Stored items
+++++

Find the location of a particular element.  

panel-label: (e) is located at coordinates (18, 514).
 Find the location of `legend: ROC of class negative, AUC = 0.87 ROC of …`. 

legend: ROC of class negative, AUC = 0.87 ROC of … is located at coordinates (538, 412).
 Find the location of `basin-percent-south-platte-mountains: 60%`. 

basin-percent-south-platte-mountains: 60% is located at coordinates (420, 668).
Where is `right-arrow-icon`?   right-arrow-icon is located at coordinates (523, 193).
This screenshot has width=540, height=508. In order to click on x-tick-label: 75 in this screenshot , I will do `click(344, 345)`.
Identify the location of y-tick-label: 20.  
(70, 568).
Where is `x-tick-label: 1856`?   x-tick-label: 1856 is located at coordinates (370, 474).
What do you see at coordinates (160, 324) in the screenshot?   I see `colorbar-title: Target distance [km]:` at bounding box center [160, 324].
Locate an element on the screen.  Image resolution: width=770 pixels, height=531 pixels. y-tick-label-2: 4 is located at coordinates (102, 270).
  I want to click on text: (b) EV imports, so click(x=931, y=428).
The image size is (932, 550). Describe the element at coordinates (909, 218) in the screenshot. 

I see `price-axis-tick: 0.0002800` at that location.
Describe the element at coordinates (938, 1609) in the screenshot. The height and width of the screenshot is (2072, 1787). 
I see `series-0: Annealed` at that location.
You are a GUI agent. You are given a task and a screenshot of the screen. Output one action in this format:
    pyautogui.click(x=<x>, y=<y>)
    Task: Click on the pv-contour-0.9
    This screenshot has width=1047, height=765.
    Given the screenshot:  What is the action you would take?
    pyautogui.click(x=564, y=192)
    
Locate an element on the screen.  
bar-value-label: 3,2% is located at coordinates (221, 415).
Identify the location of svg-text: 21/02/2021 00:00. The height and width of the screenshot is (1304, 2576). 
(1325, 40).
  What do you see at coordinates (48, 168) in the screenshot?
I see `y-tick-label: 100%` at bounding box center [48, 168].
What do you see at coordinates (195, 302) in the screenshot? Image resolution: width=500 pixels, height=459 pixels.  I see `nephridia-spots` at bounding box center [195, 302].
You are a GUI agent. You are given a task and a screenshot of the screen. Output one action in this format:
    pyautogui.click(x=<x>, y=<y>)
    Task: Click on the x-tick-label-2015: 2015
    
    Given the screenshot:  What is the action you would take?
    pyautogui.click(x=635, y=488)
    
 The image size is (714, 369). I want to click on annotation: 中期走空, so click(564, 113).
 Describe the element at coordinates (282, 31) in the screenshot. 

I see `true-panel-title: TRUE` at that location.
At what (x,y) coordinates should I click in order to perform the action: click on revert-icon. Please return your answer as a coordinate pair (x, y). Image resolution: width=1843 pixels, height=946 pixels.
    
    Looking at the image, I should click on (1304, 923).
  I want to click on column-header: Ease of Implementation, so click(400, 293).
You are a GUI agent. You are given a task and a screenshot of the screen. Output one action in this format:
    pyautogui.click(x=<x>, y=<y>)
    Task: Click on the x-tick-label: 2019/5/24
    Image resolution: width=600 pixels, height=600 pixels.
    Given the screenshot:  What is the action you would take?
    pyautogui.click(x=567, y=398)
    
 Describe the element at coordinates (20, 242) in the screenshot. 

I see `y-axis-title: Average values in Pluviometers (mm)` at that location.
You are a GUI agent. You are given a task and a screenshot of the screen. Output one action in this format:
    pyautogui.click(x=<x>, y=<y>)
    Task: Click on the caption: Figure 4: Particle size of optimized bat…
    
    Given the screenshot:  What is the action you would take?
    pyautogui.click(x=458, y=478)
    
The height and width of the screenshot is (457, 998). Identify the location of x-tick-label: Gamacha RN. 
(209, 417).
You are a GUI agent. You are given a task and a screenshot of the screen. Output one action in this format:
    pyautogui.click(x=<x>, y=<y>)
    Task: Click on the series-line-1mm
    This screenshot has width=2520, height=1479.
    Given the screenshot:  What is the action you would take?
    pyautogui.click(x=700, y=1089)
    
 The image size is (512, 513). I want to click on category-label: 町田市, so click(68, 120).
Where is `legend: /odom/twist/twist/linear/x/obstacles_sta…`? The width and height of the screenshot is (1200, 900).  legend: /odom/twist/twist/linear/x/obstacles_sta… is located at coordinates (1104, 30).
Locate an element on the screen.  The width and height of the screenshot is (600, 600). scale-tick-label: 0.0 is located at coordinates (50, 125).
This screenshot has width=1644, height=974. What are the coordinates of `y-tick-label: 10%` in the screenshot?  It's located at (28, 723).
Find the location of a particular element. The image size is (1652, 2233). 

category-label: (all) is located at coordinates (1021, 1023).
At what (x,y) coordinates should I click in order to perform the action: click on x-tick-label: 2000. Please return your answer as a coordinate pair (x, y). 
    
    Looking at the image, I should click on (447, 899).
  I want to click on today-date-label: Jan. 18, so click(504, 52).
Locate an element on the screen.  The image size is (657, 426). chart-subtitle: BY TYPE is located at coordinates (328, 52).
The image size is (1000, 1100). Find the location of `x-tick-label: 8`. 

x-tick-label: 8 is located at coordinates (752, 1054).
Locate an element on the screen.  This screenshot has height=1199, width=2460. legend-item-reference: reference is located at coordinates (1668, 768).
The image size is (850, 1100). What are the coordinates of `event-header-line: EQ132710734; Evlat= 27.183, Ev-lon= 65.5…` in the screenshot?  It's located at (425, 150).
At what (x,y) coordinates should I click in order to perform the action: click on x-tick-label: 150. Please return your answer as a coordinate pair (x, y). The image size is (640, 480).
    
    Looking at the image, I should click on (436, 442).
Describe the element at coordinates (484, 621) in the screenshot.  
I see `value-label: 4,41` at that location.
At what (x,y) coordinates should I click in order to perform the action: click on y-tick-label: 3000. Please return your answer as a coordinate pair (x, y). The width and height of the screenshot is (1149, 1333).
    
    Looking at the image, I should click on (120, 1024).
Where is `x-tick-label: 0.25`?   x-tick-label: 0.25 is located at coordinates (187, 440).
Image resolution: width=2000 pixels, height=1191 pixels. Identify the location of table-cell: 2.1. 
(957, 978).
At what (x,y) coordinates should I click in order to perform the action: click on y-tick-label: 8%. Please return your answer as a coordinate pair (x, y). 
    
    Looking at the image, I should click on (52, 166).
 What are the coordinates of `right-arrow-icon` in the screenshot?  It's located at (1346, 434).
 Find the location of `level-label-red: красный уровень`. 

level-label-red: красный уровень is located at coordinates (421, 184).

+++++

• Task statement: Rewrite all of the rows above, replacing "Locate an element on the screen" with "Find an element on the screen" and leaving everything else unchanged.

• Response for this exercise:
Find the location of a particular element.  

panel-label: (e) is located at coordinates (18, 514).
 Find the location of `legend: ROC of class negative, AUC = 0.87 ROC of …`. 

legend: ROC of class negative, AUC = 0.87 ROC of … is located at coordinates (538, 412).
 Find the location of `basin-percent-south-platte-mountains: 60%`. 

basin-percent-south-platte-mountains: 60% is located at coordinates (420, 668).
Where is `right-arrow-icon`?   right-arrow-icon is located at coordinates (523, 193).
This screenshot has width=540, height=508. In order to click on x-tick-label: 75 in this screenshot , I will do `click(344, 345)`.
Identify the location of y-tick-label: 20.  
(70, 568).
Where is `x-tick-label: 1856`?   x-tick-label: 1856 is located at coordinates (370, 474).
What do you see at coordinates (160, 324) in the screenshot?   I see `colorbar-title: Target distance [km]:` at bounding box center [160, 324].
Find an element on the screen.  Image resolution: width=770 pixels, height=531 pixels. y-tick-label-2: 4 is located at coordinates (102, 270).
  I want to click on text: (b) EV imports, so click(x=931, y=428).
The image size is (932, 550). Describe the element at coordinates (909, 218) in the screenshot. 

I see `price-axis-tick: 0.0002800` at that location.
Describe the element at coordinates (938, 1609) in the screenshot. The height and width of the screenshot is (2072, 1787). 
I see `series-0: Annealed` at that location.
You are a GUI agent. You are given a task and a screenshot of the screen. Output one action in this format:
    pyautogui.click(x=<x>, y=<y>)
    Task: Click on the pv-contour-0.9
    This screenshot has width=1047, height=765.
    Given the screenshot:  What is the action you would take?
    pyautogui.click(x=564, y=192)
    
Find an element on the screen.  
bar-value-label: 3,2% is located at coordinates (221, 415).
Identify the location of svg-text: 21/02/2021 00:00. The height and width of the screenshot is (1304, 2576). 
(1325, 40).
  What do you see at coordinates (48, 168) in the screenshot?
I see `y-tick-label: 100%` at bounding box center [48, 168].
What do you see at coordinates (195, 302) in the screenshot? Image resolution: width=500 pixels, height=459 pixels.  I see `nephridia-spots` at bounding box center [195, 302].
You are a GUI agent. You are given a task and a screenshot of the screen. Output one action in this format:
    pyautogui.click(x=<x>, y=<y>)
    Task: Click on the x-tick-label-2015: 2015
    
    Given the screenshot:  What is the action you would take?
    pyautogui.click(x=635, y=488)
    
 The image size is (714, 369). I want to click on annotation: 中期走空, so click(564, 113).
 Describe the element at coordinates (282, 31) in the screenshot. 

I see `true-panel-title: TRUE` at that location.
At what (x,y) coordinates should I click in order to perform the action: click on revert-icon. Please return your answer as a coordinate pair (x, y). Image resolution: width=1843 pixels, height=946 pixels.
    
    Looking at the image, I should click on (1304, 923).
  I want to click on column-header: Ease of Implementation, so click(400, 293).
You are a GUI agent. You are given a task and a screenshot of the screen. Output one action in this format:
    pyautogui.click(x=<x>, y=<y>)
    Task: Click on the x-tick-label: 2019/5/24
    Image resolution: width=600 pixels, height=600 pixels.
    Given the screenshot:  What is the action you would take?
    pyautogui.click(x=567, y=398)
    
 Describe the element at coordinates (20, 242) in the screenshot. 

I see `y-axis-title: Average values in Pluviometers (mm)` at that location.
You are a GUI agent. You are given a task and a screenshot of the screen. Output one action in this format:
    pyautogui.click(x=<x>, y=<y>)
    Task: Click on the caption: Figure 4: Particle size of optimized bat…
    
    Given the screenshot:  What is the action you would take?
    pyautogui.click(x=458, y=478)
    
The height and width of the screenshot is (457, 998). Identify the location of x-tick-label: Gamacha RN. 
(209, 417).
You are a GUI agent. You are given a task and a screenshot of the screen. Output one action in this format:
    pyautogui.click(x=<x>, y=<y>)
    Task: Click on the series-line-1mm
    This screenshot has width=2520, height=1479.
    Given the screenshot:  What is the action you would take?
    pyautogui.click(x=700, y=1089)
    
 The image size is (512, 513). I want to click on category-label: 町田市, so click(68, 120).
Where is `legend: /odom/twist/twist/linear/x/obstacles_sta…`? The width and height of the screenshot is (1200, 900).  legend: /odom/twist/twist/linear/x/obstacles_sta… is located at coordinates (1104, 30).
Find an element on the screen.  The width and height of the screenshot is (600, 600). scale-tick-label: 0.0 is located at coordinates (50, 125).
This screenshot has width=1644, height=974. What are the coordinates of `y-tick-label: 10%` in the screenshot?  It's located at (28, 723).
Find the location of a particular element. The image size is (1652, 2233). 

category-label: (all) is located at coordinates (1021, 1023).
At what (x,y) coordinates should I click in order to perform the action: click on x-tick-label: 2000. Please return your answer as a coordinate pair (x, y). 
    
    Looking at the image, I should click on (447, 899).
  I want to click on today-date-label: Jan. 18, so click(504, 52).
Find an element on the screen.  The image size is (657, 426). chart-subtitle: BY TYPE is located at coordinates (328, 52).
The image size is (1000, 1100). Find the location of `x-tick-label: 8`. 

x-tick-label: 8 is located at coordinates (752, 1054).
Find an element on the screen.  This screenshot has height=1199, width=2460. legend-item-reference: reference is located at coordinates (1668, 768).
The image size is (850, 1100). What are the coordinates of `event-header-line: EQ132710734; Evlat= 27.183, Ev-lon= 65.5…` in the screenshot?  It's located at (425, 150).
At what (x,y) coordinates should I click in order to perform the action: click on x-tick-label: 150. Please return your answer as a coordinate pair (x, y). The image size is (640, 480).
    
    Looking at the image, I should click on (436, 442).
Describe the element at coordinates (484, 621) in the screenshot.  
I see `value-label: 4,41` at that location.
At what (x,y) coordinates should I click in order to perform the action: click on y-tick-label: 3000. Please return your answer as a coordinate pair (x, y). The width and height of the screenshot is (1149, 1333).
    
    Looking at the image, I should click on (120, 1024).
Where is `x-tick-label: 0.25`?   x-tick-label: 0.25 is located at coordinates (187, 440).
Image resolution: width=2000 pixels, height=1191 pixels. Identify the location of table-cell: 2.1. 
(957, 978).
At what (x,y) coordinates should I click in order to perform the action: click on y-tick-label: 8%. Please return your answer as a coordinate pair (x, y). 
    
    Looking at the image, I should click on (52, 166).
 What are the coordinates of `right-arrow-icon` in the screenshot?  It's located at (1346, 434).
 Find the location of `level-label-red: красный уровень`. 

level-label-red: красный уровень is located at coordinates (421, 184).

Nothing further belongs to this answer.